The Trick To Substituting Nut Milk For Dairy In Your Go-To Soup Recipes

Soup is the perfect lunch or dinner, particularly during cool weather. It's easy to make a semblance of a meal with only a few ingredients, and it's not altogether imperative they're fresh either. It's possible to build flavor with frozen, canned, or dried items straight from the pantry. Plenty of soups feature beans, dehydrated mushrooms, grains, and jarred vegetables or seafood; you can generally get by without a trip to the market. But what if you're aiming to make a dairy-based recipe like clam chowder or cheesy broccoli and find you have no milk or cream in the fridge? Or perhaps you refrain because of an allergy or dietary restriction, yet you're experiencing an intense craving for carrot and parsnip bisque. Thanks to some basic techniques and kitchen ingenuity, there's no need to forfeit the enjoyment of these rich dishes. 

Nut milks have become a reliable alternative to dairy products. Widely available, affordable, and frequently sold in aseptic cartons that don't require refrigeration until opened, they're a practical substitute. Plus, the American Society for Nutrition contends that most plant-based milk is lower in calories, fat, and sugar as compared to whole-fat cow milk. Unfortunately, it's also lower in creaminess. Sometimes thin, insipid, or broken, dairy-free soups can lack the unctuous appeal that is almost the point. Yet, CBC recommends some surefire ways to make them thick and appetizing, including adding pureed white beans, blending half the soup, or allowing the natural starches from rice or potatoes to bolster the consistency. But they share an even simpler method.

Add a little time

CBC recommends using almond or cashew milk as an appropriate substitution for dairy milk or cream in soup making. If the liquid is a little thin for your liking, simply simmer it for a bit longer than usual with the cover off, so it can reduce slightly. This old trick is employed for concentrating flavors and changing the viscosity of pan sauces and works here too. Per More Than Gourmet, this is best done slowly and with consistent heat; don't crank the burner to reach a boil or you could end up with an over-reduced or split (aka curdled) sauce. 

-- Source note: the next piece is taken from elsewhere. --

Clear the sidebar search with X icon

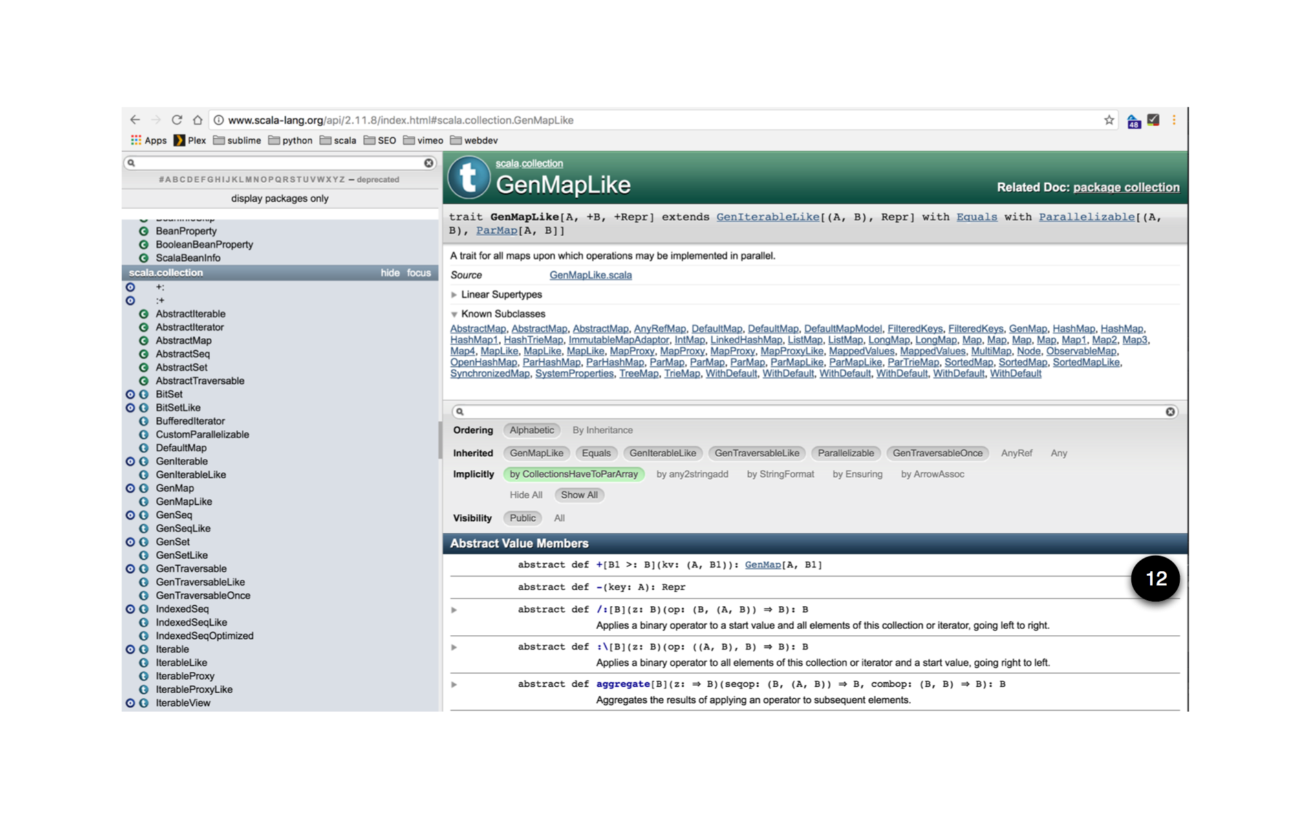(x=429, y=163)
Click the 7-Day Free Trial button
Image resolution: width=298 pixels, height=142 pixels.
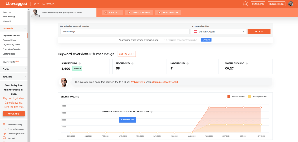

Milk Pick explains that non-dairy milk is especially prone to splitting in environments of high heat and high acidity where the proteins separate more quickly, creating the curdling we all know and loathe. To avoid it, they suggest maintaining a low simmer, adding the milk a portion at a time, or heating it before incorporating it into the rest of the liquid. Additionally, opt for particular brands which are formulated to be more stable; Roasty Coffee lists Silk, Blue Diamond, and Pure Harvest among their top choices. By the same token, barista products developed to be combined with piping hot coffee are also suitable in soups. However, because they generally contain some added sugar, consider them only for recipes where a hint of sweetness won't be amiss, such as a pumpkin or tomato-cream bisque.

All said, we agree that time is an optimal soup thickener — next-day leftovers are always perfection.